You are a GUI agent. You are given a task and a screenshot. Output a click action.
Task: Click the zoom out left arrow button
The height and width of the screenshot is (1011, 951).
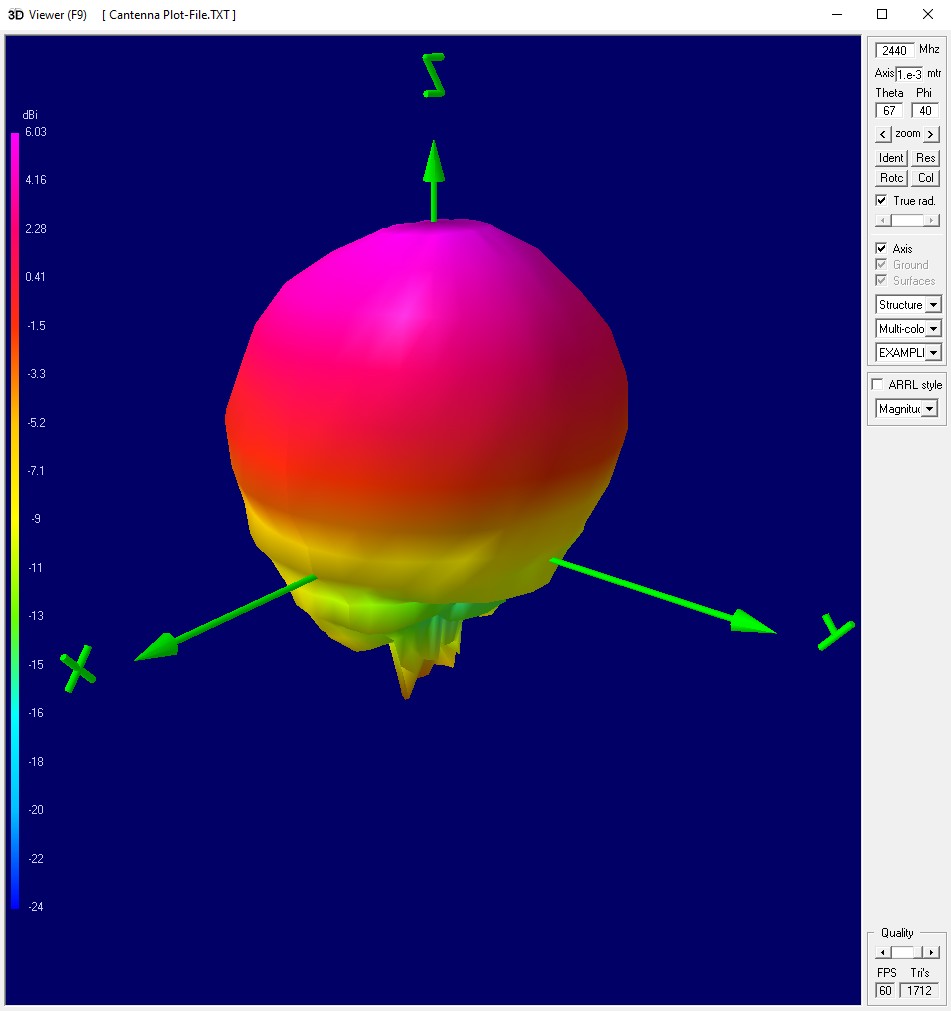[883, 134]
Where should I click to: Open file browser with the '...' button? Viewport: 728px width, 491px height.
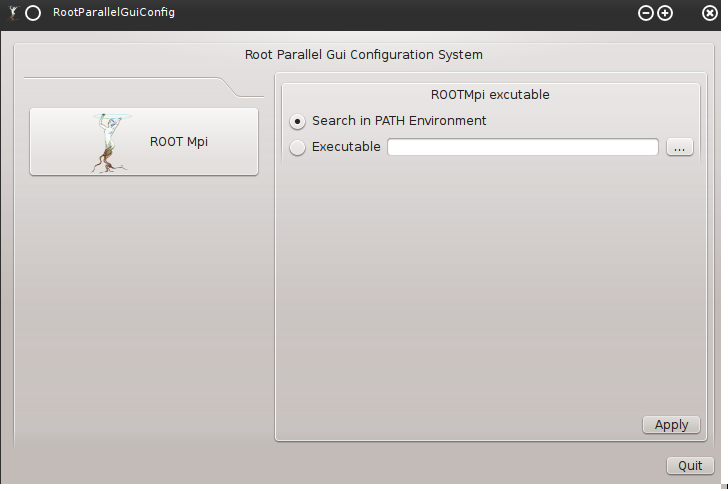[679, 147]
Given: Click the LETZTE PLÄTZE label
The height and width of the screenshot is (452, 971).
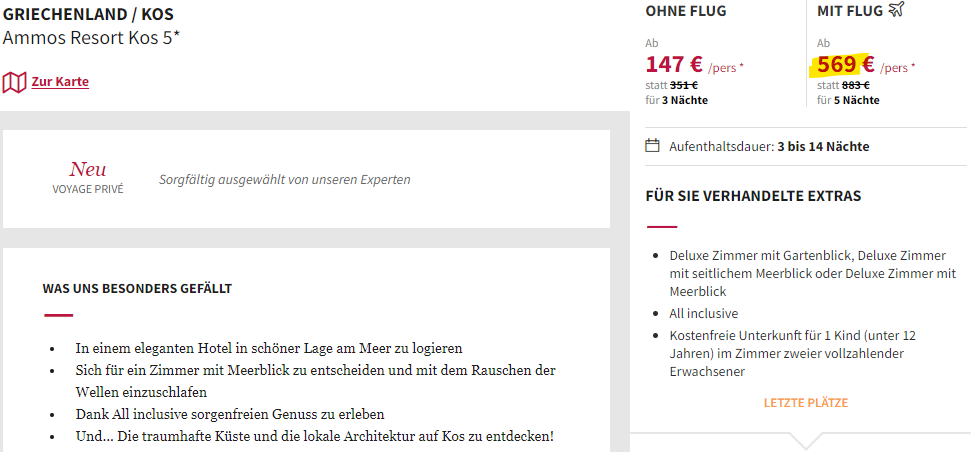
|---|
Print each record exactly as it stands, skipping the pictures.

> RESPONSE TO THIS TASK:
You are a GUI agent. You are given a task and a screenshot. Output a click action.
Task: Click the zoom out left arrow button
The height and width of the screenshot is (1011, 951).
[883, 134]
Where should I click to: Open file browser with the '...' button? Viewport: 728px width, 491px height.
[679, 147]
Given: Click the LETZTE PLÄTZE label
The height and width of the screenshot is (452, 971).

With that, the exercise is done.